ALTOPASCIO (LU). Rendere onore e merito a Mina (una delle interpreti migliori di tutti i tempi, anche e soprattutto di quelli che verranno) equivale a omaggiare tutti gli autori che una delle signore più imponenti della canzone ha deciso di rileggere; a modo suo, unico, inimitabile. Circoscrivere un atto d’amore live nello spazio di un’ora e mezzo vuol dire rinunciare a un magma imprecisato di interpretazioni inquantificabile. Ma Chiara Galeotti, eminenza apuana del diaframma, ha scelto, come struttura ossea, estetica e di portamento impone, più che suggerisce, la prima stagione, quella di Canzonissima e della Bussola, tanto per capire, quella nella quale Mina incantò il mondo. Un fascino così smisurato che le ha consentito, in modo parecchio discutibile, di venire via dalle scene e rinchiudersi (da oltre quarant’anni, senza mai uno strappo alla regola) in sala di registrazione, dove ha vilipeso e glorificato non solo mostri sacri e prestigiatori, ma anche i menù dei ristoranti.
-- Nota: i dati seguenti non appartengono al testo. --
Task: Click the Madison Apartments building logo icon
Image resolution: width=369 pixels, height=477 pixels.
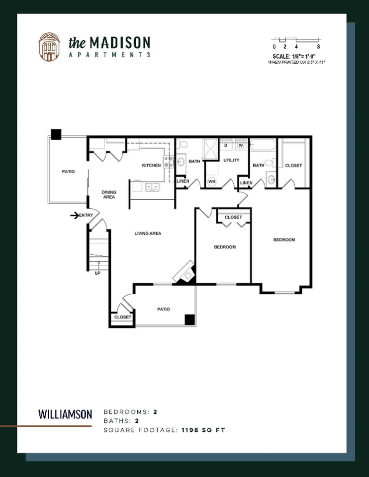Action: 49,47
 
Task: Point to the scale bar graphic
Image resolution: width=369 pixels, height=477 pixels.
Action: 295,40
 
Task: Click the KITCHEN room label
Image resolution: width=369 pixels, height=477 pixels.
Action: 151,165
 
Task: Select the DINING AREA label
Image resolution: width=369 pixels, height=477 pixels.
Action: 109,194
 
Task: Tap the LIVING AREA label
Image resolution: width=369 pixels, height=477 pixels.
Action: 148,233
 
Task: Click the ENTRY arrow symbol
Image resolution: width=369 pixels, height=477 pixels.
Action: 75,215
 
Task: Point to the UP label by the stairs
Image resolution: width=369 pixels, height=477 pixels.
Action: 97,272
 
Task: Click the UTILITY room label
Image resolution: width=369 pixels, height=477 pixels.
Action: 231,160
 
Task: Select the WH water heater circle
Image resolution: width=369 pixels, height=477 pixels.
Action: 211,182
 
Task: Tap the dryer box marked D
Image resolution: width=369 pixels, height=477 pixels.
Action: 226,146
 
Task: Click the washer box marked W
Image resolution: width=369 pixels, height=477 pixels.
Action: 240,146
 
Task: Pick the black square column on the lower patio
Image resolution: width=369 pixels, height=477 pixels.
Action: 189,319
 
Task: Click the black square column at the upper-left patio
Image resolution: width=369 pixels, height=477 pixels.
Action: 56,134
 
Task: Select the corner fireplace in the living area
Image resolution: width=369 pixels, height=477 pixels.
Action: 186,274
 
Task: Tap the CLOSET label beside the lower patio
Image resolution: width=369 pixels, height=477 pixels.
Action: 122,317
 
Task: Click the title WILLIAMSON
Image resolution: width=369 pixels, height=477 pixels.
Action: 65,413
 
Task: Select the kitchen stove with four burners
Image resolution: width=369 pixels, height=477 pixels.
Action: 168,162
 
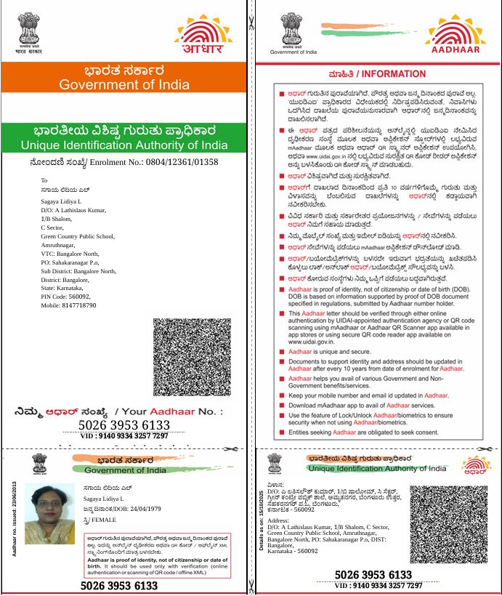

Per questa carrellata di Mina inimmaginabilmente chiusa in un eremo dorato elvetico, Chiara Galeotti (che sfoggia su un carnato, tanto cereo quanto possente e nobile, un solo innocentissimo tatuaggio sul polso interno del braccio destro, inezia che le precluderebbe il concorso nelle forze dell’ordine),

sul palco di poco rialzato in piazza Ricasoli, ad Altopascio, per una delle tre serate di Rassegna d’estate, nella campagna che congiunge Lucca con le province di Pisa, Pistoia e Firenze, ha scelto quattro strumentisti che si adattano, puntualmente, al suo rigore, anch’essi in total black, come la loro bandleader: Alessio Mallegni al basso, Stefano Leonardi al piano, Lorenzo Pitanti alla chitarra e Jonathan Tenerini alla batteria (piatti Ufip, a ennesima conferma dell’internazionalità di Luigi Tronci), anche loro, oltre che meticolosi e seri, liberi da orpelli decorativi disegnati lungo il corpo. Il pubblico, per un concerto gratuito alla viglia di Ferragosto in una piazza nobile e signorile di un paese di panai ridisegnato dall’industria, non poteva che essere quello che c’era, con l’eccezione di qualche amministratore presente più per doveri istituzionali che per passione, probabilmente. Chiara Galeotti, però, non ha passato ai raggi ics gli spettatori e ha intonato, con puntualità, precisione, rigore sonoro e sintattico, quel pezzo del repertorio di Mina legato, soprattutto, ai suoi esordi, quelli della televisione in bianco e nero, dove le vallette di quei tempi, oltre che presentarsi vestite al cospetto delle telecamere, avevano puntualmente qualcosa da dire, cantare, raccontare, recitare. Una serata particolarmente elegante, come la protagonista assoldata per allestirla, del resto, movimentata dalle danze caraibiche inosservate di una bambina di colore che vive, con la propria famiglia, proprio lì, in piazza Ricasoli, e che mentre Chiara Galeotti omaggiava Mina, lei sognava un palco tutto suo, dove poter far vedere al mondo come balla bene. La mamma, la sua mamma, ad un certo punto, l’ha riportata alla realtà, portandole, da casa, una bambola, che la piccola antilope ha stretto a sé, dimenticando le luci del palco. Al termine del concerto, il quintetto ha aspettato, con la classe che ne ha contraddistinto l’esibizione, di essere richiamato a esibirsi ancora dal tanto scontato bis, che però non è arrivato. Fa lo stesso, avran pensato: è stata, comunque, una bella serata.